Work order. Below are some records; quote exactly the lines from the one that contains "Pick the dynamic zoom magnifier tool" through the one that contains "Given: Click the light", inclusive, and no others.

------ Given information ------

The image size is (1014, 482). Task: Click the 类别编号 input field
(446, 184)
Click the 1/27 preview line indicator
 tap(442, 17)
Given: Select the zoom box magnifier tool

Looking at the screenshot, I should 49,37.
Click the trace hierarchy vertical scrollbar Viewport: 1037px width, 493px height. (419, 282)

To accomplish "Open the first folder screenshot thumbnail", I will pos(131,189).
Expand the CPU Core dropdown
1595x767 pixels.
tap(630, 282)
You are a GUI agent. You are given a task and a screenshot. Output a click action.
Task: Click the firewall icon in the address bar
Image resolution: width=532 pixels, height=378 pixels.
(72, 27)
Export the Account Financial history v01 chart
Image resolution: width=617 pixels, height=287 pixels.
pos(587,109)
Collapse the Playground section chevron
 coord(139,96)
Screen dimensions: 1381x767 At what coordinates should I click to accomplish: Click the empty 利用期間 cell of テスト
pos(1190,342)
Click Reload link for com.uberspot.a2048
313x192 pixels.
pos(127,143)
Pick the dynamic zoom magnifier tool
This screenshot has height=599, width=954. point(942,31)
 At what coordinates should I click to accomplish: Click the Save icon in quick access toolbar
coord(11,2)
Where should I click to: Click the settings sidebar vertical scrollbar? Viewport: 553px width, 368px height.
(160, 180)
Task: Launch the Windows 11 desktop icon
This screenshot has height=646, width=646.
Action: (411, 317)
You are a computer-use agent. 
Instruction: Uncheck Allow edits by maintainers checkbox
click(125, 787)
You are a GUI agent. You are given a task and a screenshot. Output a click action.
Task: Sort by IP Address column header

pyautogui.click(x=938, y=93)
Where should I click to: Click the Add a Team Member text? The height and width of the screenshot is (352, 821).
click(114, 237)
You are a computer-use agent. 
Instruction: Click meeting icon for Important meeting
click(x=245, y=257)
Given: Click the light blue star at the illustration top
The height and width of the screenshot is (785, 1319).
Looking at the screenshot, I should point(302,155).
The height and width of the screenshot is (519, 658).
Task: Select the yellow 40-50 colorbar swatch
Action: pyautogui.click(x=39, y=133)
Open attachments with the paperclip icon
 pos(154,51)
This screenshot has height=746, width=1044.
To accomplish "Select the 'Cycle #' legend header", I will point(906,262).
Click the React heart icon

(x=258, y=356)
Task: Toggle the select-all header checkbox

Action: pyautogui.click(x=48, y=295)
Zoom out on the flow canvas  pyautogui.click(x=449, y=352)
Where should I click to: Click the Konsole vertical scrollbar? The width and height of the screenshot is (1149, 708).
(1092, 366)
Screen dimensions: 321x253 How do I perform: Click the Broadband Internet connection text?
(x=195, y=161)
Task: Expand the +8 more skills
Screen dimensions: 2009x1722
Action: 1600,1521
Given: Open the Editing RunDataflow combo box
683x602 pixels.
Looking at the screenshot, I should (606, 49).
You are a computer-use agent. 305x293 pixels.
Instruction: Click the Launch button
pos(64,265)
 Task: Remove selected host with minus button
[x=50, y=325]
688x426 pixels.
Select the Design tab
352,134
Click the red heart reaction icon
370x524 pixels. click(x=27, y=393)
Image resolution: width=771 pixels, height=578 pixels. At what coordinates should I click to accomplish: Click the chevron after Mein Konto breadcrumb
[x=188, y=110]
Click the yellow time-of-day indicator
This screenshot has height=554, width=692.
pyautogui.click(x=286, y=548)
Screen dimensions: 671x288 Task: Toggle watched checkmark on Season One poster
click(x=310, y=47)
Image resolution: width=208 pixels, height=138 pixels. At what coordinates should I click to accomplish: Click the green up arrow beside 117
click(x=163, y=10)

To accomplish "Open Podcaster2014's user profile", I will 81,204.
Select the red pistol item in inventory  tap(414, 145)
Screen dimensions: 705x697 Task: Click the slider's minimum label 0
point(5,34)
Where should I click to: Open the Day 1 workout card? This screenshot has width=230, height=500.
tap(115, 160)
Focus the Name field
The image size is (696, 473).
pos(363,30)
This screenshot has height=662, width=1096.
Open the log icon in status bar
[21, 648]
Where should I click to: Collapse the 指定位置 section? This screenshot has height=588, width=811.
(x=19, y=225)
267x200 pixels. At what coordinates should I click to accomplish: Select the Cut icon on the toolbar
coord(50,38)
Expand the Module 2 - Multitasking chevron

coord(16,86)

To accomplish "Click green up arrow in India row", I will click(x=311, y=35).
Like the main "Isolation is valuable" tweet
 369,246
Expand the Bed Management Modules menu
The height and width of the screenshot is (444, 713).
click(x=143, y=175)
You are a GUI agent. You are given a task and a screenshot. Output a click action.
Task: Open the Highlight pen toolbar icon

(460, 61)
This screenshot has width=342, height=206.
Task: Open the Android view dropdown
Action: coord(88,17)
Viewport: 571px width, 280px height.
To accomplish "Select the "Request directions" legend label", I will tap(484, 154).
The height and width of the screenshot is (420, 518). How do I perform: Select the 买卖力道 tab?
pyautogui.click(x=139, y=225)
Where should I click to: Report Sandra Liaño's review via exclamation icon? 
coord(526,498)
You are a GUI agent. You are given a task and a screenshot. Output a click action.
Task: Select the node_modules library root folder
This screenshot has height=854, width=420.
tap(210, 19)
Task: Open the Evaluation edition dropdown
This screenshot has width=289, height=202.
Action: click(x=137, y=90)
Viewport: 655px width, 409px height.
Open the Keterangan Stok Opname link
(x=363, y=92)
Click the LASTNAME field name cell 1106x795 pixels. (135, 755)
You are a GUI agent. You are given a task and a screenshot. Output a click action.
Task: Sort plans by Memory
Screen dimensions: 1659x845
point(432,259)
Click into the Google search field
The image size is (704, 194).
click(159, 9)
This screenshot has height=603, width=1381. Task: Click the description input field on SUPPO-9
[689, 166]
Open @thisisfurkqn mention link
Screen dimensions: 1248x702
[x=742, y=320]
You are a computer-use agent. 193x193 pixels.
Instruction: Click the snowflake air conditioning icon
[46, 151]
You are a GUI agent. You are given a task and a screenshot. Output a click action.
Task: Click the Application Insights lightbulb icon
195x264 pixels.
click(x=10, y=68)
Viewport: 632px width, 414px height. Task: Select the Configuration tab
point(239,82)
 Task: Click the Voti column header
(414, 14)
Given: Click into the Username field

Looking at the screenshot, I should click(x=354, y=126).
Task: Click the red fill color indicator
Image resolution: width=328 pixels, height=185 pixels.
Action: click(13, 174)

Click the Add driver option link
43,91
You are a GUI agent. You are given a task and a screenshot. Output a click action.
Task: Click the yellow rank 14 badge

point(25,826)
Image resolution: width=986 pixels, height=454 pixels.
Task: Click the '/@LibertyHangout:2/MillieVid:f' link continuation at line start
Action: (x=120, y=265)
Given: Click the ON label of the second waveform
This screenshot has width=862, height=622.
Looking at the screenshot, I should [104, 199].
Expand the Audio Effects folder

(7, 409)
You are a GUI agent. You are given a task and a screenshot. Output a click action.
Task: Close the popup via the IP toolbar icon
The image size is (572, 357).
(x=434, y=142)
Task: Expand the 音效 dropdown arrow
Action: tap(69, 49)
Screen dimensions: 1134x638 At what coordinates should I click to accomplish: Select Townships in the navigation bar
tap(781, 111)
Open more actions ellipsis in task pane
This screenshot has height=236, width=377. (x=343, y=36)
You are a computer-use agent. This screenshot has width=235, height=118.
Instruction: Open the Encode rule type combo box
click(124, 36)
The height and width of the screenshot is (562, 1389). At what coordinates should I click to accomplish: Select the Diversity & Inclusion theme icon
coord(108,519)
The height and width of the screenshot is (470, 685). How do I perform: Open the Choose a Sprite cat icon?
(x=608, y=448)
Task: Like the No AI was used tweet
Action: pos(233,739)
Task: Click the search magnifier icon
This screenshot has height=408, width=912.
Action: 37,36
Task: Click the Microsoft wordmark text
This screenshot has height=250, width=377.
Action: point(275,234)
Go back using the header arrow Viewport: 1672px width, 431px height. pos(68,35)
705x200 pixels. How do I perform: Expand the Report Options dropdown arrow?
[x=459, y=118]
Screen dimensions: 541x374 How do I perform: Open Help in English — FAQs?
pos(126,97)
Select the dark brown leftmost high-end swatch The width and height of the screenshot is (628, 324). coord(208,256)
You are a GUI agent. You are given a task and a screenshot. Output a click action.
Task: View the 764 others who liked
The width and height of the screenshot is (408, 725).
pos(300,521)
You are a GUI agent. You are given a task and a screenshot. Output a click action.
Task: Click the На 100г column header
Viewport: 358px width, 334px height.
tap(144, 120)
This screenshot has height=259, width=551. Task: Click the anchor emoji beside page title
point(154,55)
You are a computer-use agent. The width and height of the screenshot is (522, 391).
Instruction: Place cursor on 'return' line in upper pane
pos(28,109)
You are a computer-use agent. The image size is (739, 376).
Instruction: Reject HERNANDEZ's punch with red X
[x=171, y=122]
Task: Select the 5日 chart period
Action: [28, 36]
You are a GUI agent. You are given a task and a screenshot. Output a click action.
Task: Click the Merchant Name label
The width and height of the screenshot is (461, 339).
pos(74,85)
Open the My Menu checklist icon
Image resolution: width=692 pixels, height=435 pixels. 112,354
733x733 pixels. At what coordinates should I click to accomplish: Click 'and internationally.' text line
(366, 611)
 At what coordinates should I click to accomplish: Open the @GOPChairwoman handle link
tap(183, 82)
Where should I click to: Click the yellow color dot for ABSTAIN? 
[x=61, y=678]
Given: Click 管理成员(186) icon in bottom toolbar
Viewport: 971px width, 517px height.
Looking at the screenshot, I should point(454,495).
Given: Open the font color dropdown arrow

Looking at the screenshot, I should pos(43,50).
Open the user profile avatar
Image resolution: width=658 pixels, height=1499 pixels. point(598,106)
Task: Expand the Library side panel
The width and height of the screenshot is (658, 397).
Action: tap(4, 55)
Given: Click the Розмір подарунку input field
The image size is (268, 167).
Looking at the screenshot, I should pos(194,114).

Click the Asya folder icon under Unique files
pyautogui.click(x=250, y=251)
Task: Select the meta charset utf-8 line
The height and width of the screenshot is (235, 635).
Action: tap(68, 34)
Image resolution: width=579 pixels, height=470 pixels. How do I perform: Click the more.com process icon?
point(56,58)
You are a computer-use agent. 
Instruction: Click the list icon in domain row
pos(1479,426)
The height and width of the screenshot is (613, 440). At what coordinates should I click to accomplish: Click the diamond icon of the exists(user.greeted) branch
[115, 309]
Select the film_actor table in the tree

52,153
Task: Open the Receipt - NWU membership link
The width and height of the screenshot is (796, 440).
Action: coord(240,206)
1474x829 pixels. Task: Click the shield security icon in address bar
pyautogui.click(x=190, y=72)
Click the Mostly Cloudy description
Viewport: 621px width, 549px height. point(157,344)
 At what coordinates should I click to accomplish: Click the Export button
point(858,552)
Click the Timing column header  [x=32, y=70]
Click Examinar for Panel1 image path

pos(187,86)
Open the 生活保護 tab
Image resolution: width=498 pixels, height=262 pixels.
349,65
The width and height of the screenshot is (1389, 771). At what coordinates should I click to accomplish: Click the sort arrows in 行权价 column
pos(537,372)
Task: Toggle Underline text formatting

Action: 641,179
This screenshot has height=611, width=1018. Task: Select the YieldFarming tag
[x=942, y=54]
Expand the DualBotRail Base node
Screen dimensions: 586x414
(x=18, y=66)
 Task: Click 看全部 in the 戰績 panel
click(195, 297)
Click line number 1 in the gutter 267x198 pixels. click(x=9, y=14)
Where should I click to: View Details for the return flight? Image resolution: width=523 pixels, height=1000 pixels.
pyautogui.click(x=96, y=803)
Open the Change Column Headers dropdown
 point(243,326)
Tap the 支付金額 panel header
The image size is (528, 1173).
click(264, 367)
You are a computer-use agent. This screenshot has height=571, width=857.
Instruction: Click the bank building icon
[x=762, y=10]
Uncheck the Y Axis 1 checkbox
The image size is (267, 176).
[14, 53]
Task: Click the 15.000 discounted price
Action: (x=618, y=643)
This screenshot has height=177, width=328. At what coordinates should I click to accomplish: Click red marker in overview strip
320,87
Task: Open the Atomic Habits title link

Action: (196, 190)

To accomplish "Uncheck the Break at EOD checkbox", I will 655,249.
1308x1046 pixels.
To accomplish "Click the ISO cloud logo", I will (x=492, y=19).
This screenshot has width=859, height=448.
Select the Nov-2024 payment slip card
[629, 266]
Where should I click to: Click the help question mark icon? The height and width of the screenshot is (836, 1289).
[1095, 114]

------

Answer to the problem.
Pick the dynamic zoom magnifier tool
This screenshot has height=599, width=954. point(942,31)
 At what coordinates should I click to accomplish: Click the Save icon in quick access toolbar
coord(11,2)
Where should I click to: Click the settings sidebar vertical scrollbar? Viewport: 553px width, 368px height.
(160, 180)
Task: Launch the Windows 11 desktop icon
This screenshot has height=646, width=646.
Action: (411, 317)
You are a computer-use agent. 
Instruction: Uncheck Allow edits by maintainers checkbox
click(125, 787)
You are a GUI agent. You are given a task and a screenshot. Output a click action.
Task: Sort by IP Address column header

pyautogui.click(x=938, y=93)
Where should I click to: Click the Add a Team Member text? The height and width of the screenshot is (352, 821).
click(114, 237)
You are a computer-use agent. 
Instruction: Click meeting icon for Important meeting
click(x=245, y=257)
Given: Click the light blue star at the illustration top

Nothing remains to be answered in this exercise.